Korean Potato Pancakes - No fillers here
Korean Potato Pancake is a very simple recipe, using only one ingredient - potato.
Servings: 2 people
- Potato - 7 medium-sized each, size of your palm
- Salt - 1 teaspoon
- Soy sauce - 2 Tablespoons
- Vinegar - 1 Tablespoon
- Green onion - 1 Tablespoon
- Onion - ½ a whole
- Jalapeno pepper - ¼ a whole no seeds
- Sugar - ½ teaspoon
Peel potatoes. Put them into a blender. Pour enough water into blender to cover the potatoes and turn on blender.
Take out a large sieve and place it over a large mixing bowl. Pour the blended mix into the sieve (note: do not throw away the residual water).
There will be a potato mix left over in the sieve. Place into a kitchen towel. Squeeze out the excess water from the blended mix through the towel. Just a few good rings - don't squeeze too hard.

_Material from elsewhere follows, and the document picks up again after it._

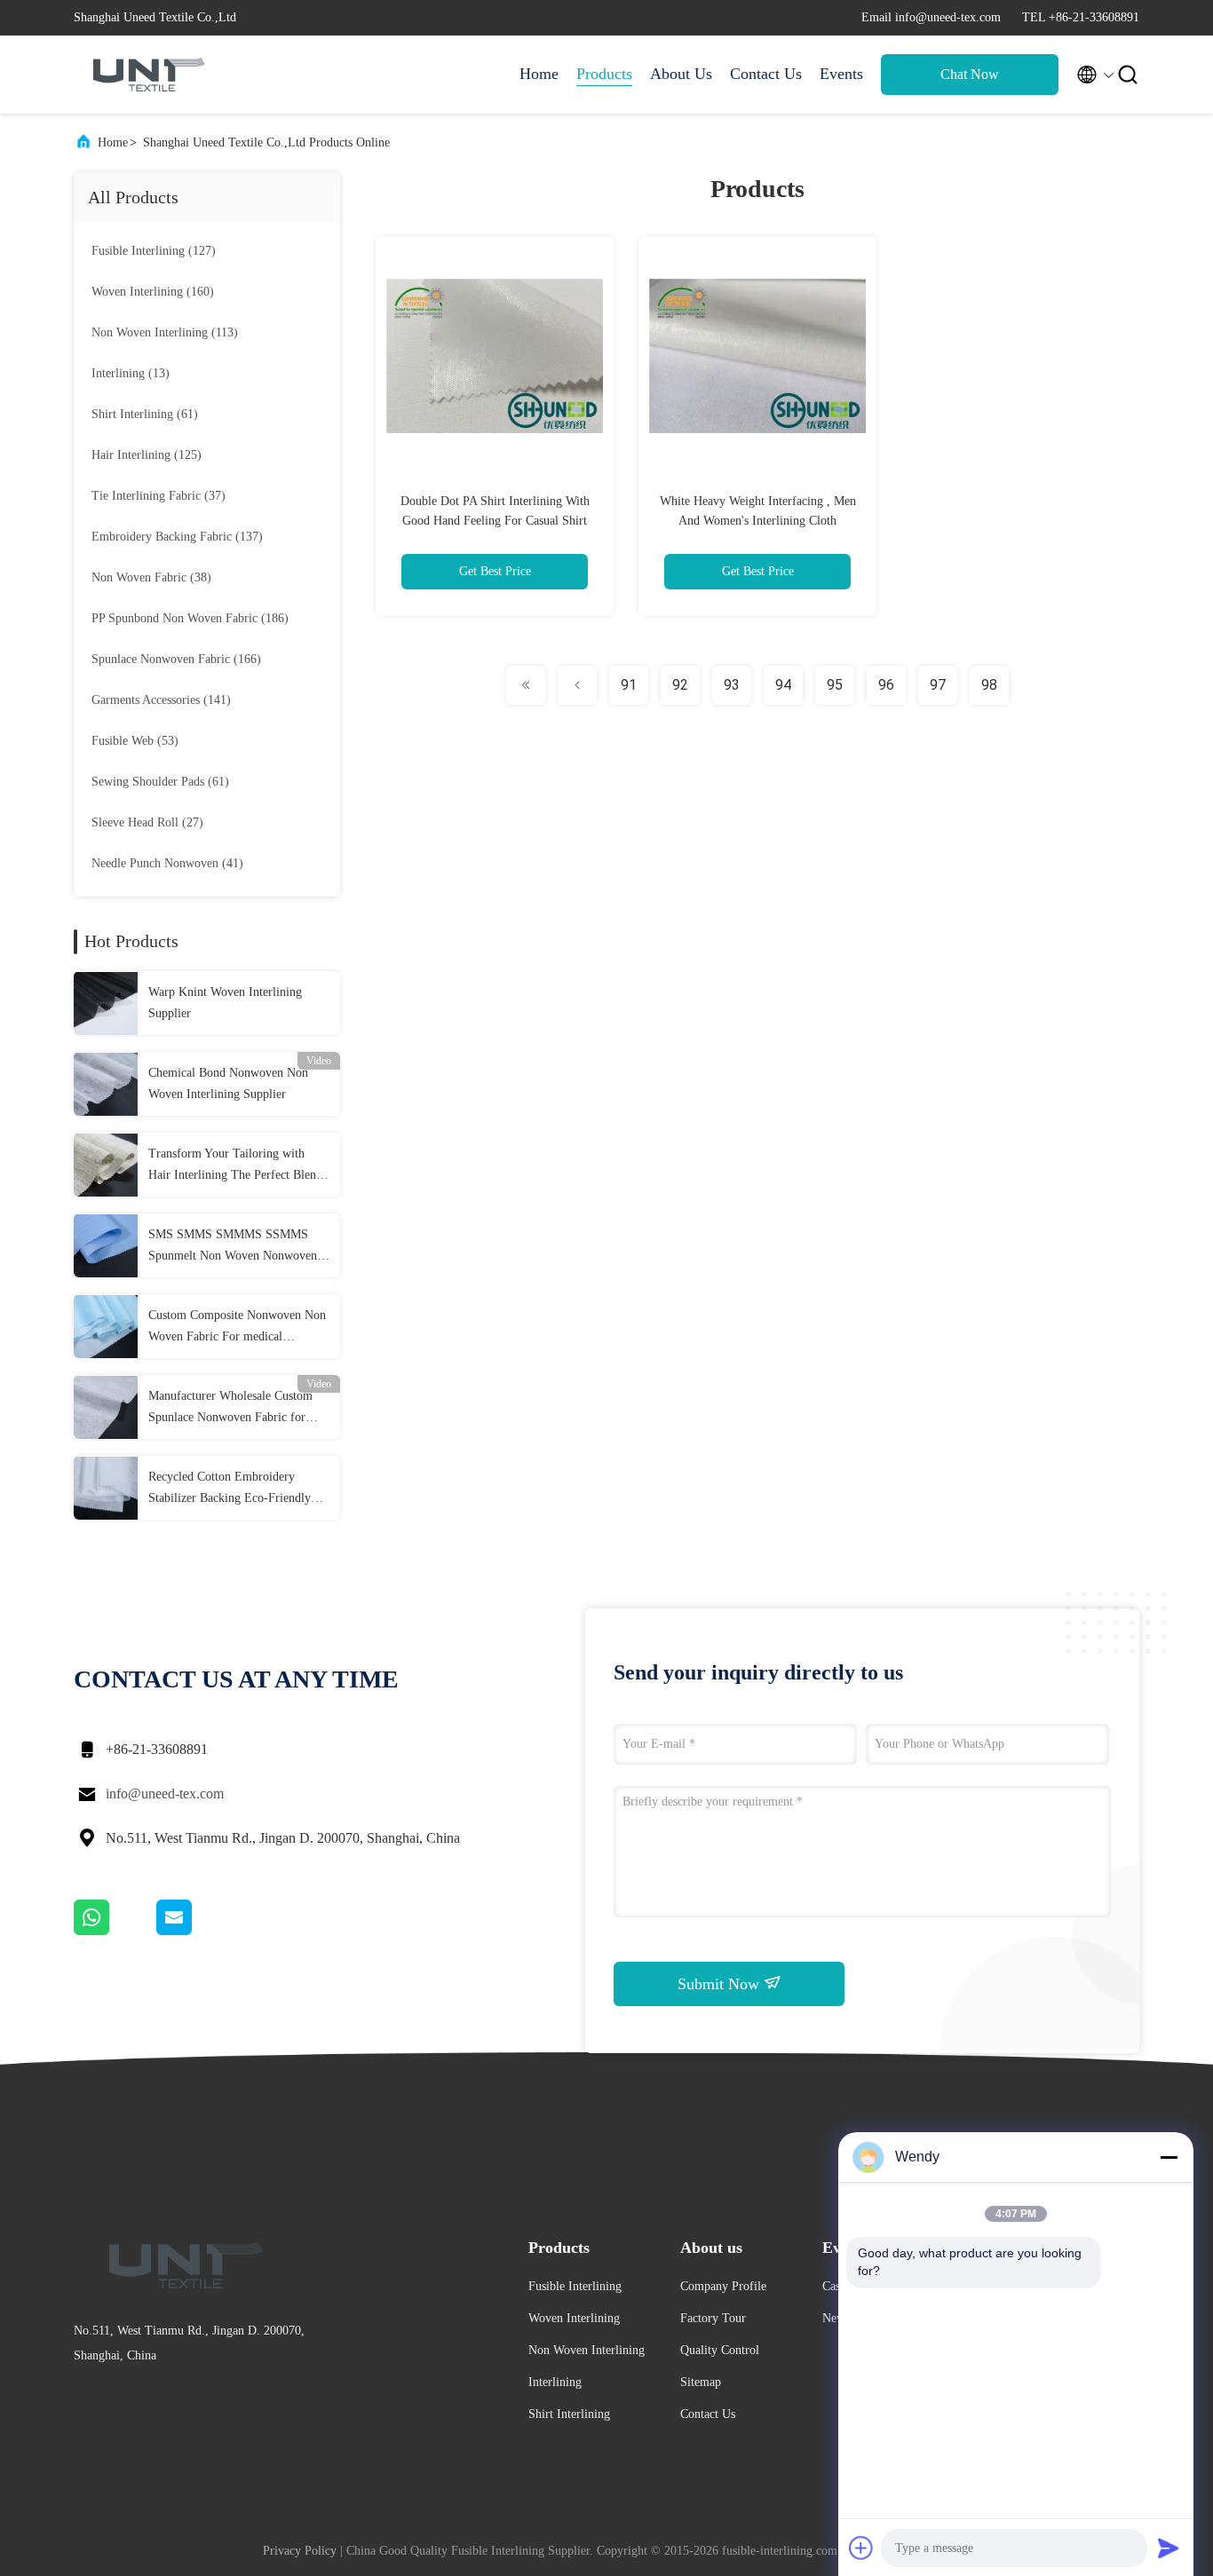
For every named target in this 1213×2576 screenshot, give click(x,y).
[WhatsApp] (115, 1931)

Then empty out the residual water in the mixing bowl - you will see starch left on the bottom. Place the squeezed potato mix in with the left-over starch. Mix together and add in salt.
Turn frying pan on medium heat. Pour oil into frying pan. Use a soup ladle to drop several scoops of batter into the pan. Use the bottom of the ladle to shape the batter into a circle. Cook each side until light brown on both sides. Pancake should be slightly crispy on the outside and soft in the inside.
- Make sure to season the batter with some salt. In the video, I added about a teaspoon of salt as I am using 8 medium sized potatoes. Try tasting just a small piece of the batter to see if you will need more.